Dredd‘s budgetary constrictions rarely interfere with its considerable entertainment value.  The action scenes are adequate, the pace is consistently brisk, and the evocation of a grimy, dystopian future is sordidly picturesque and amusing if also somewhat half-baked.  Urban is quite watchable in the lead and Dredd lays a workable foundation for a potentially fun series of films down the road.

4 of 5 possible stars.  Ideological Content Analysis indicates that Dredd is:

7. Antiwar.  Nuclear conflict has destroyed most of America.

6. Pro-miscegenation.  It’s the progressive future, so it’s casual.

5. Torture-friendly.  Psychic interrogation may be more efficient, but an old-fashioned beating is also acceptable.

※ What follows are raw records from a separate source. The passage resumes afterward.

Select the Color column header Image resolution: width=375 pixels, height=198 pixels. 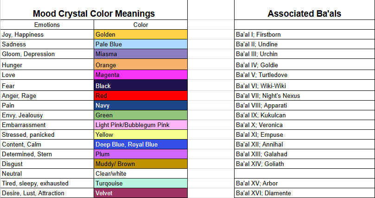click(140, 25)
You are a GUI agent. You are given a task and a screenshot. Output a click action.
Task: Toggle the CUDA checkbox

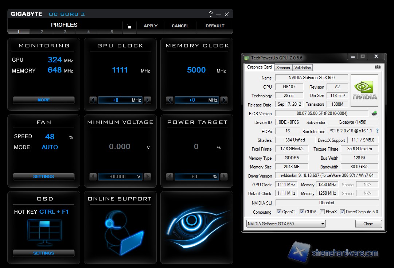302,212
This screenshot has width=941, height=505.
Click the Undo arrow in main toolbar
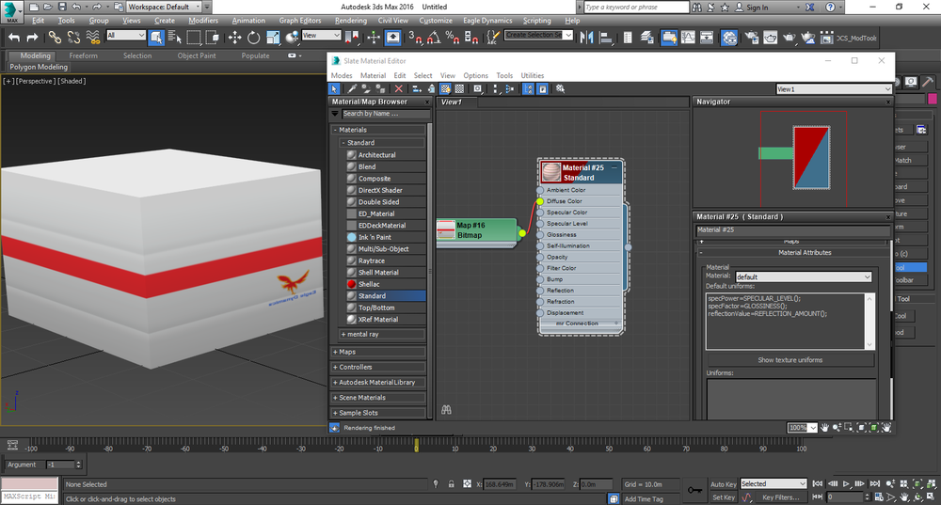coord(14,38)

4. Multiculturalist.  The Chief Judge (Rakie Ayola) is black, as are representative medical professionals.  As in 80s vigilante films, street gangs, or at least the Ma-Ma Clan, are a multiracial affair (but one gang, the “Red Dragons”, is all Asian, apparently, and another group identified as “the Judged” is represented by a brown face).  In progressive acknowledgment of multiple intelligences, affirmative action is in effect in Hall of Justice human resources decisions.  Anderson, who has failed her qualification examination by a margin of three points, is given a chance because she is psychic.

3. Feminist/pro-castration.  Tough-as-nails Ma-Ma, formerly exploited by an abusive pimp, “feminized the guy with her teeth”, took over his business, and built a successful drug empire.  Humor is more than once milked from the idea of damaged or destroyed male sexual organs.  A thug is doomed from the moment he taunts Anderson, “Got any last words, bitch?”

2. Anti-drug.  Slow-mo, the illegal drug of choice in the futuristic ghetto, creates an experience of reality that moves at 1% normal speed.  It is evil for postponing the user’s inevitable progress into the glorious future.  Thus, conservatism or resistance to change is reimagined in Dredd as a narcotic addiction and an obstacle to big government new world order progressivism.

1. Statist/fascist.  Society, breaking under its own weight, needs to be protected from itself.  Search warrants, Miranda rights, habeas corpus, right to trial, and freedom from cruel and unusual punishment are annoyances that have, conveniently for the state, been discarded in Mega City One.  Statism gives itself the ultimate pat on the back with Anderson, the psychic judge who proves that the benevolently omniscient and omnipresent state, like Santa Claus before it, knows who is naughty and who is nice.  Gun control, too, receives an endorsement when, as with Bond in Skyfall, Dredd is shown at a disadvantage against lawbreakers’ superguns with high ammunition capacity and rapid fire action.  Citizens live in fear of “the gun, [and] the gang” (presumably with reference to the private and not the public varieties).